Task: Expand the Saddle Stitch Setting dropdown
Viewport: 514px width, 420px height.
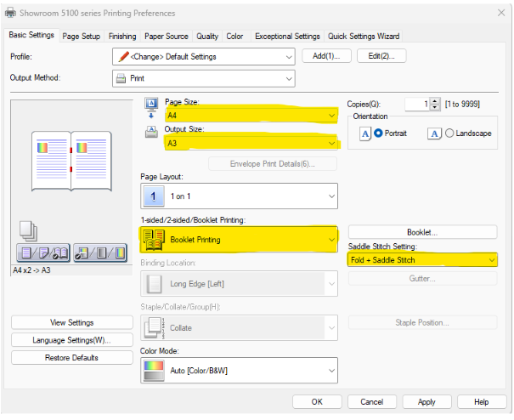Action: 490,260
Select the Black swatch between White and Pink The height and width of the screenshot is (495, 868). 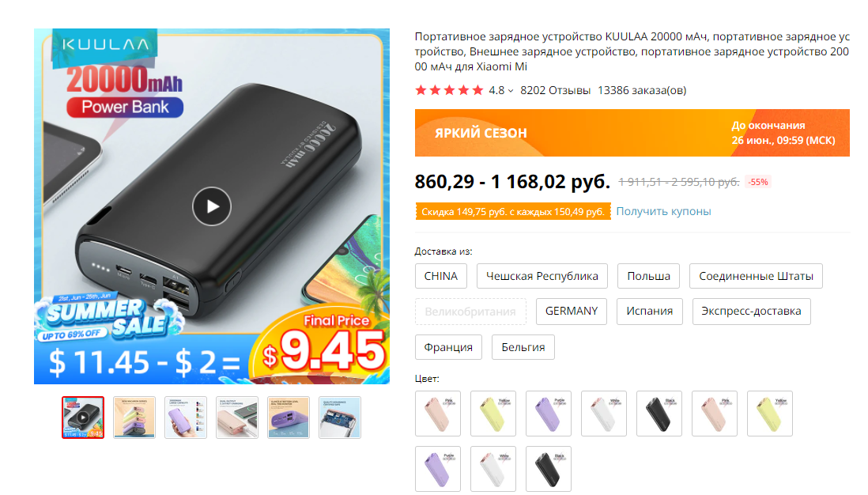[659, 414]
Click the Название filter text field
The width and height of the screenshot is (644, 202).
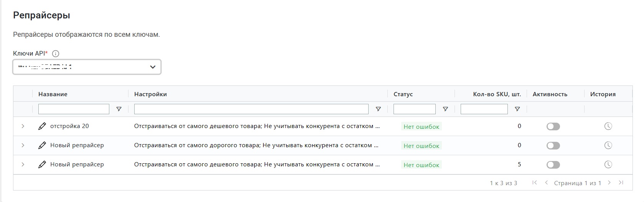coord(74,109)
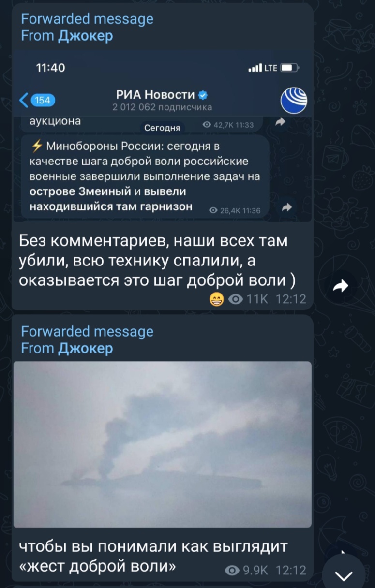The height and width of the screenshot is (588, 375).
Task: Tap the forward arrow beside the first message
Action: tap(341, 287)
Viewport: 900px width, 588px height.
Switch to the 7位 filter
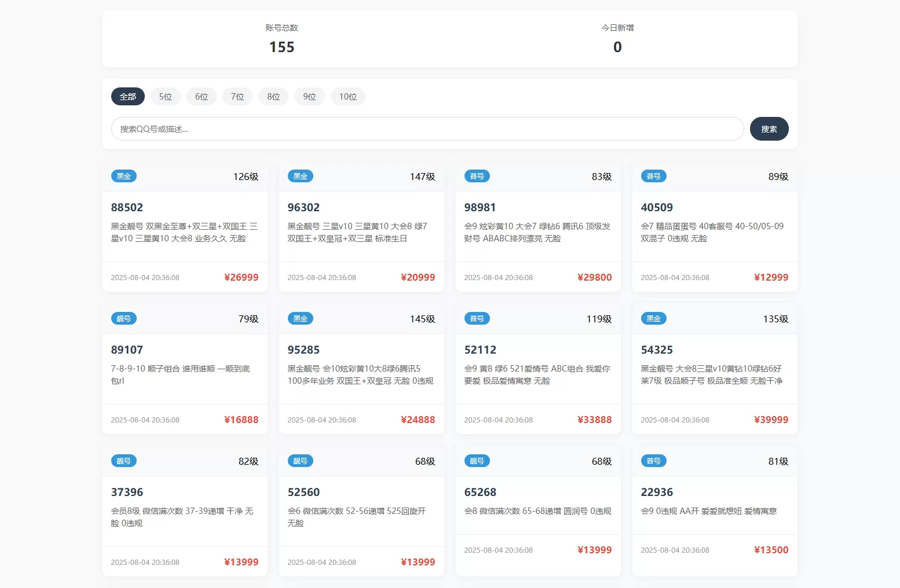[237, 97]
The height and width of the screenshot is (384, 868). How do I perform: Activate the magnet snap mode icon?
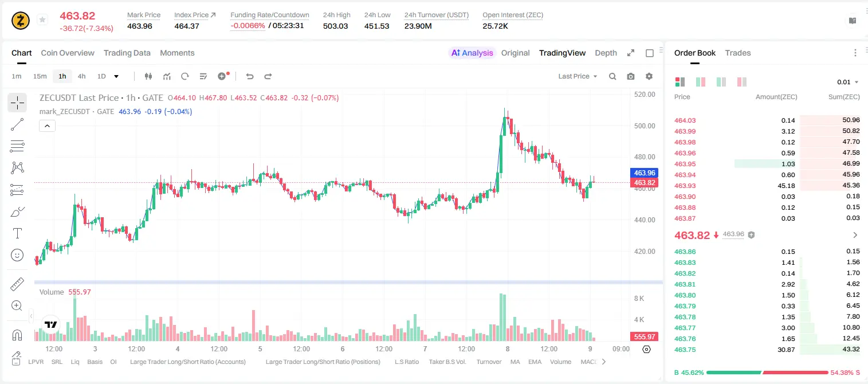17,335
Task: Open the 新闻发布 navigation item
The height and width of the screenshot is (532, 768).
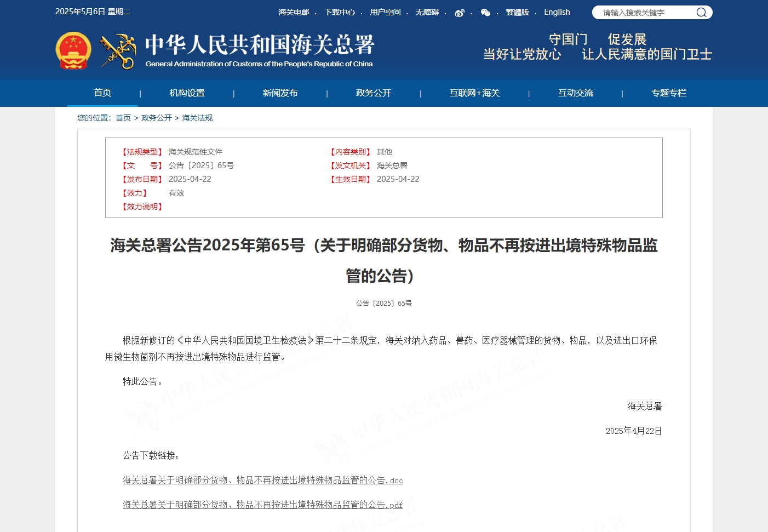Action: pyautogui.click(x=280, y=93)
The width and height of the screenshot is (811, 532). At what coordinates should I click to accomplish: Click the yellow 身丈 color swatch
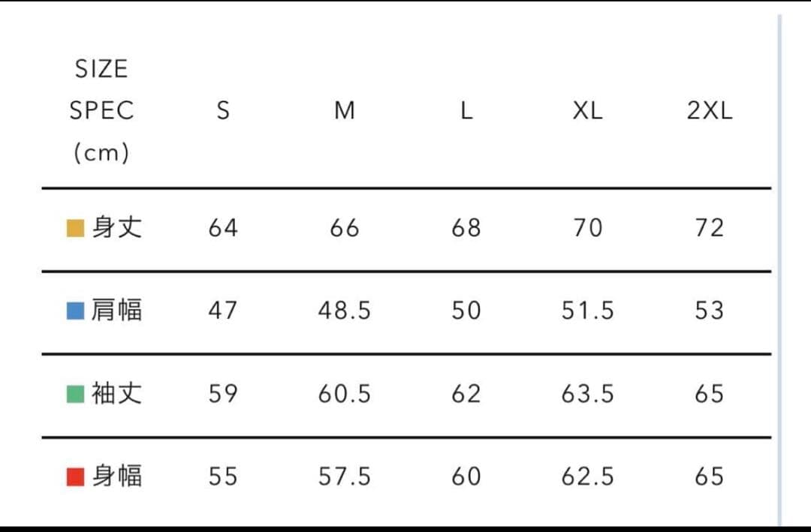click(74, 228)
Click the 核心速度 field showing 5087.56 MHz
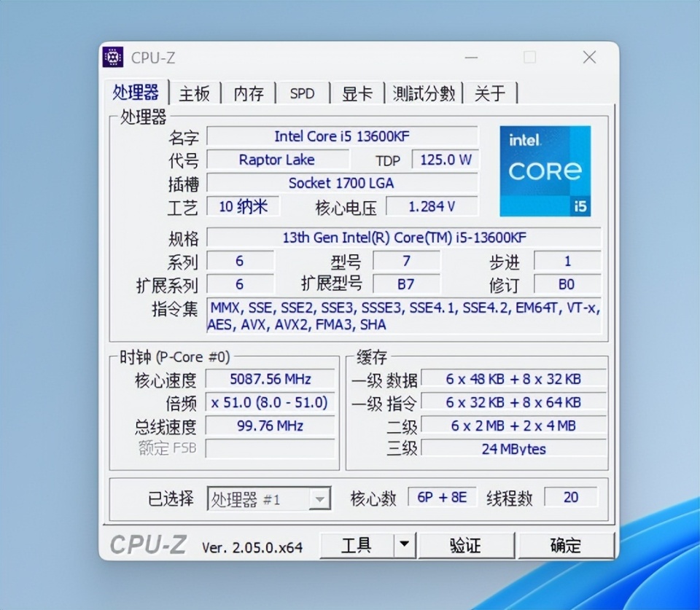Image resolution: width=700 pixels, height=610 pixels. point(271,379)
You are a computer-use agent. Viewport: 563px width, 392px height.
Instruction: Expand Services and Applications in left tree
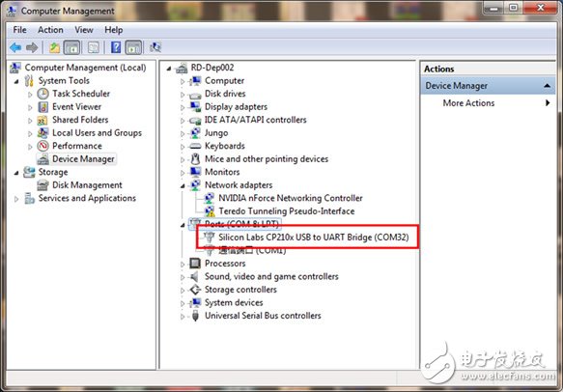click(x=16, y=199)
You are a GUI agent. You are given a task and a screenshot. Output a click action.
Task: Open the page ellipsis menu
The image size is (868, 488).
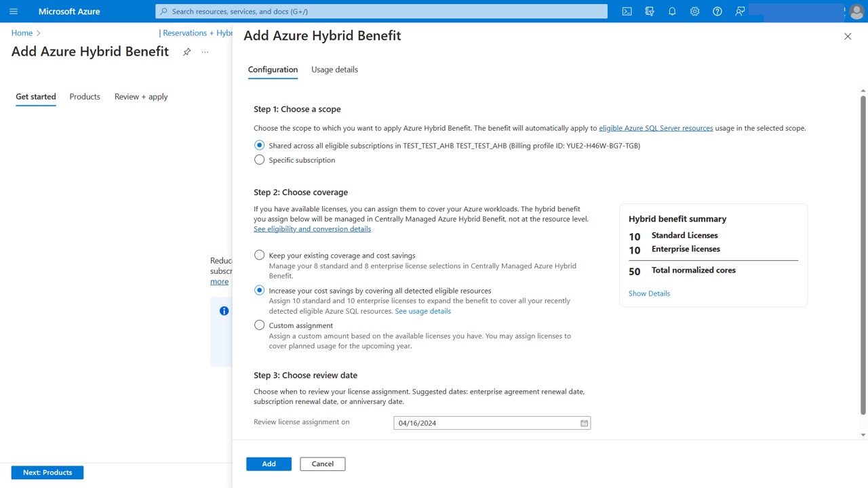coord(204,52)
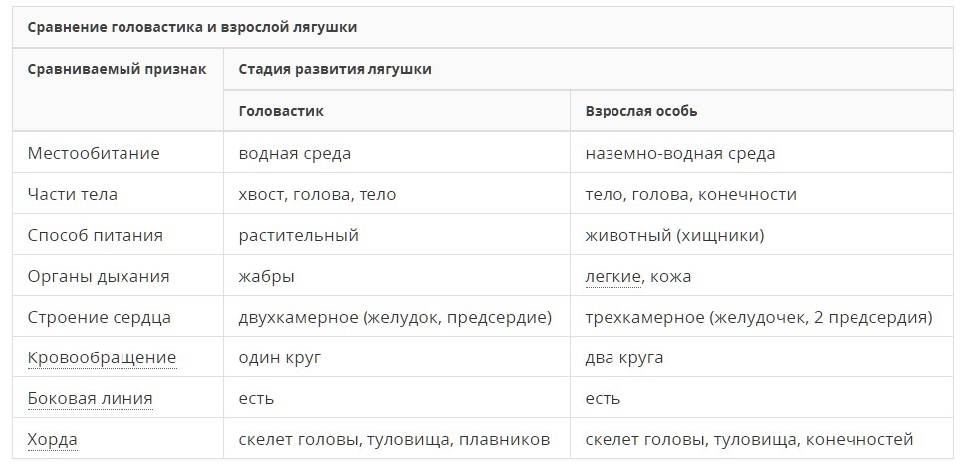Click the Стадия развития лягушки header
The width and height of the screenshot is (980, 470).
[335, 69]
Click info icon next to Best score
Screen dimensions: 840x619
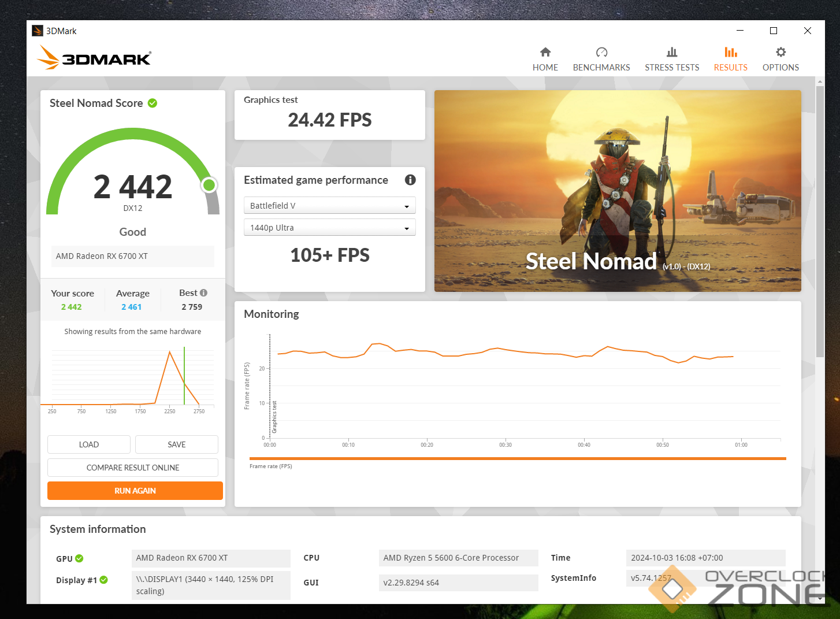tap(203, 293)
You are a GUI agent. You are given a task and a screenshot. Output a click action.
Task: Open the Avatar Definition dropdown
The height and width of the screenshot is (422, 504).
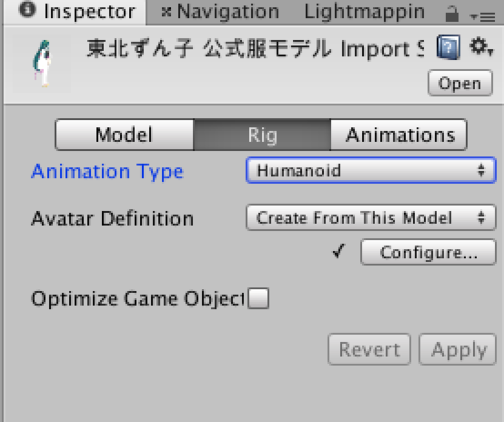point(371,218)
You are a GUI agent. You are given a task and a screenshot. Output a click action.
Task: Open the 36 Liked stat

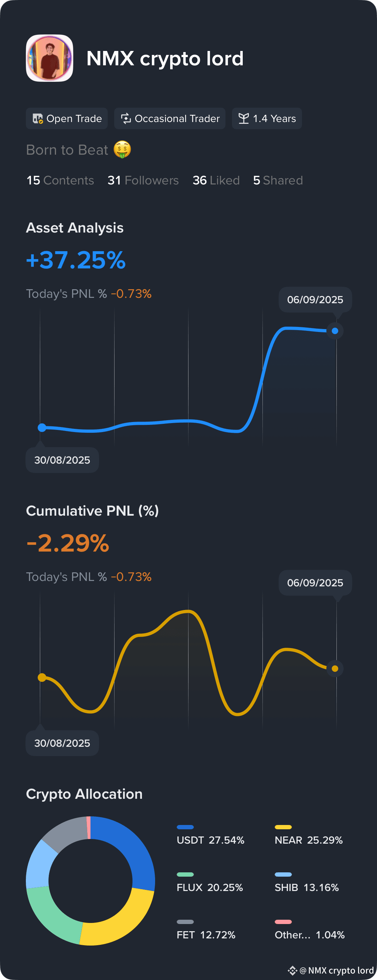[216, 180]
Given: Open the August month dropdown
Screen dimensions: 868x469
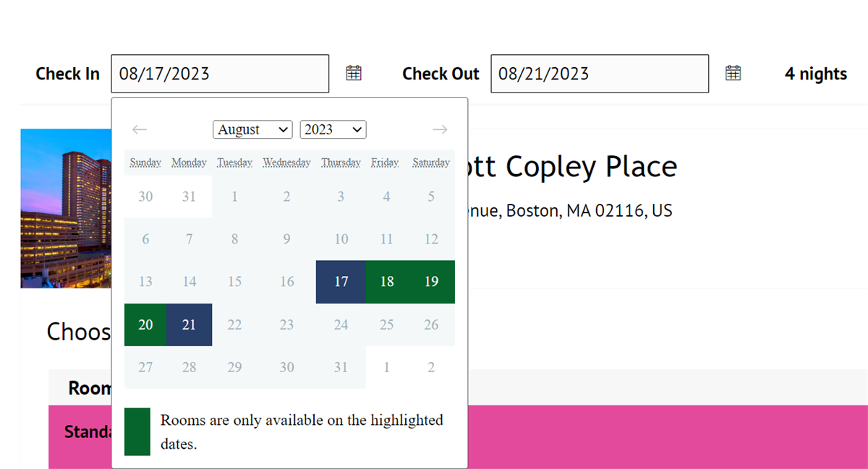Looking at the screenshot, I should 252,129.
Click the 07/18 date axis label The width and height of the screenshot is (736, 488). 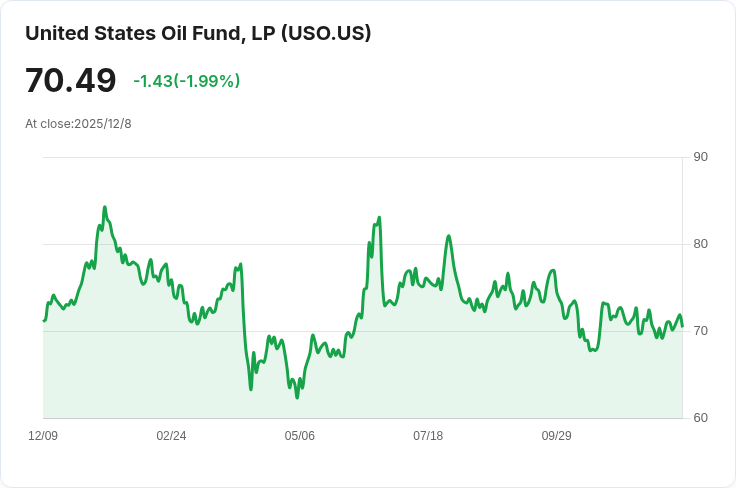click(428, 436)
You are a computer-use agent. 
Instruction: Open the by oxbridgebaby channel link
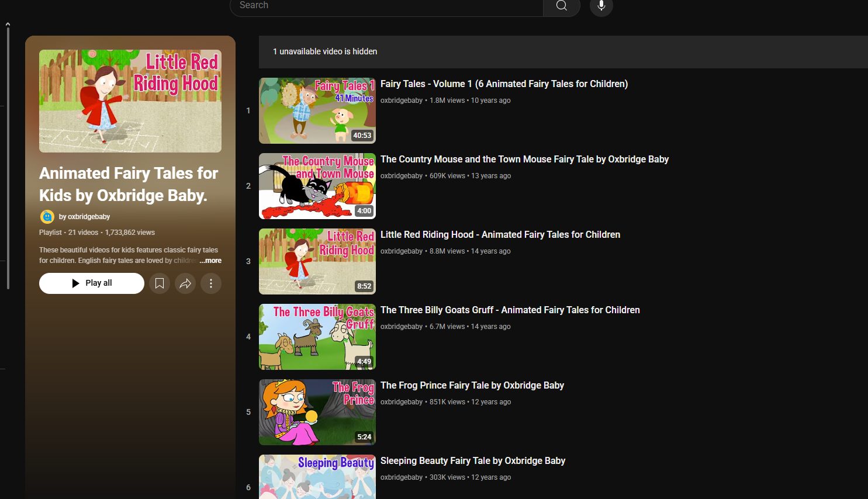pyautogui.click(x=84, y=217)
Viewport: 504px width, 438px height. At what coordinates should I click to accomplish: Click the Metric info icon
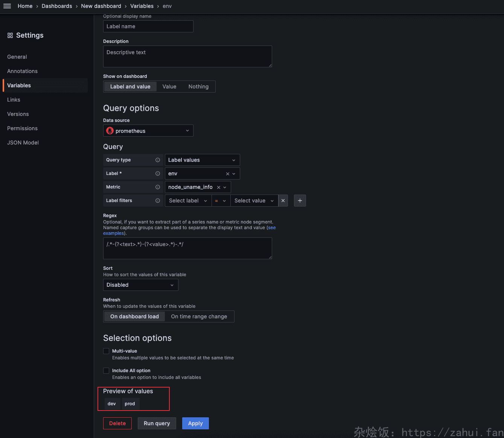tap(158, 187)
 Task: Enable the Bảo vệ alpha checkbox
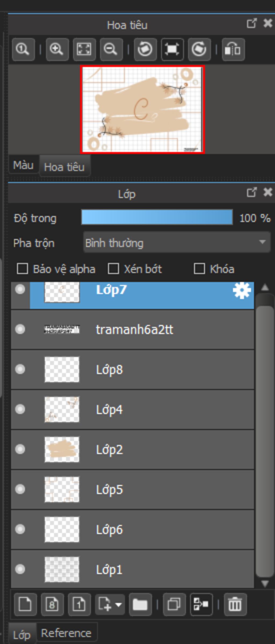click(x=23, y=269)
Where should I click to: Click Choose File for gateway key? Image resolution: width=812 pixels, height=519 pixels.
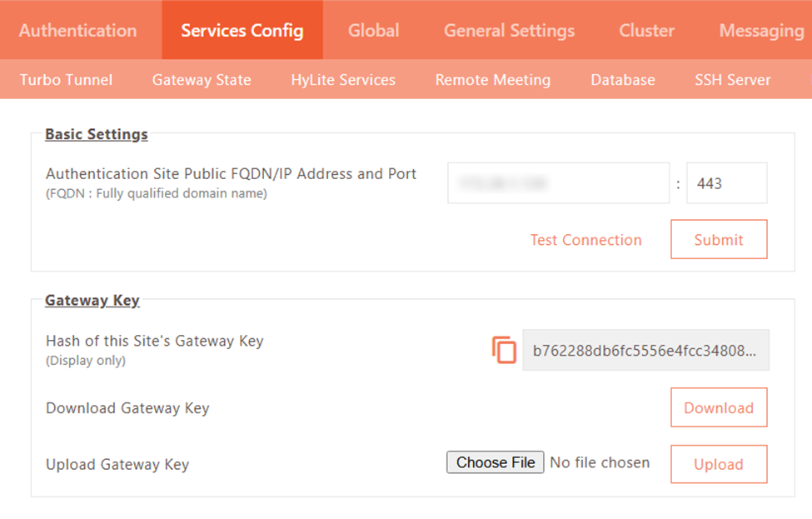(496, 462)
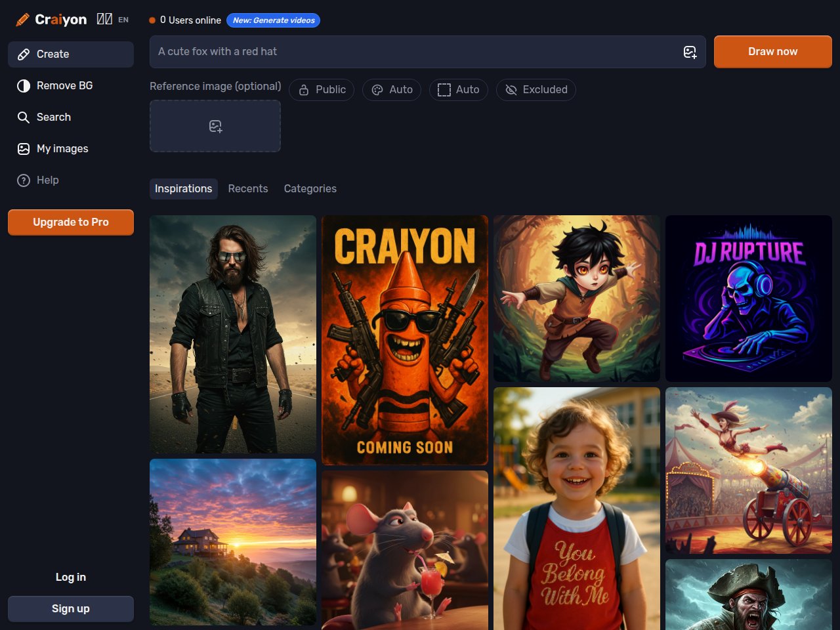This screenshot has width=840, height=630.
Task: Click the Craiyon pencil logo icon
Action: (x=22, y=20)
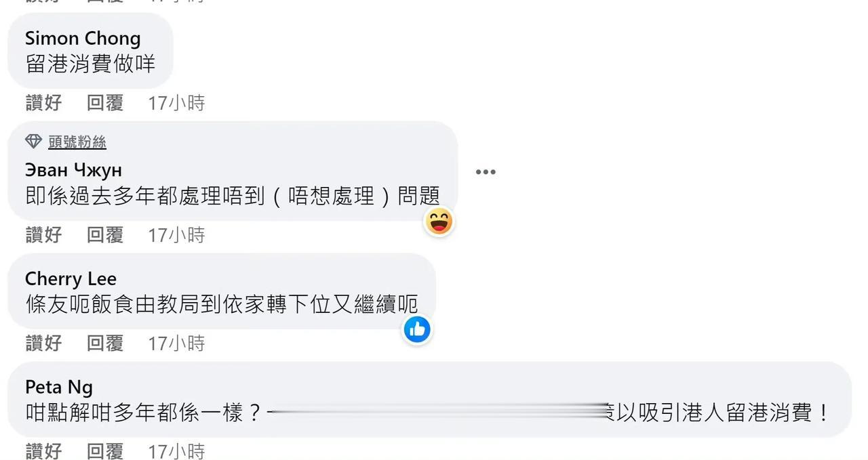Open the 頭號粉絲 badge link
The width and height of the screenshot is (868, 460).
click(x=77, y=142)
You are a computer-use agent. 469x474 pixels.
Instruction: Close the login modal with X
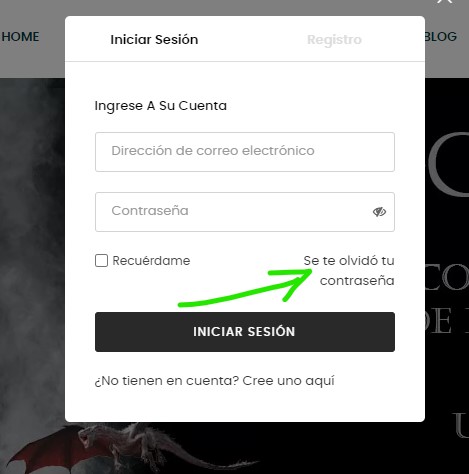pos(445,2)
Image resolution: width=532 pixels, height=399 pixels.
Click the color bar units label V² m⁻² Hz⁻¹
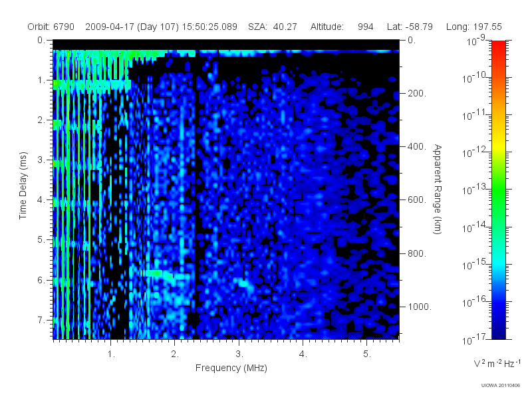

What you will do: Transcribe, from the material above, the stretch starting at the line with "The height and width of the screenshot is (532, 768)." and ending at the line with "Click info icon next to Best score", both included, exactly. Do not carry over pictures.

Answer to this task:
The height and width of the screenshot is (532, 768).
Action: pyautogui.click(x=280, y=93)
The width and height of the screenshot is (811, 532). At what coordinates should I click to accomplish: Click the yellow 身丈 color swatch
click(74, 228)
Click the 核心速度 field showing 5087.56 MHz
Image resolution: width=700 pixels, height=610 pixels. point(271,379)
You are a computer-use agent. Viewport: 563px width, 392px height.
Instruction: Expand Services and Applications in left tree
click(x=16, y=199)
You are a GUI agent. You are given a task and a screenshot. Output a click action.
Task: Open the page ellipsis menu
The image size is (868, 488).
coord(204,52)
Click the Стадия развития лягушки header
The width and height of the screenshot is (980, 470).
[335, 69]
Click info icon next to Best score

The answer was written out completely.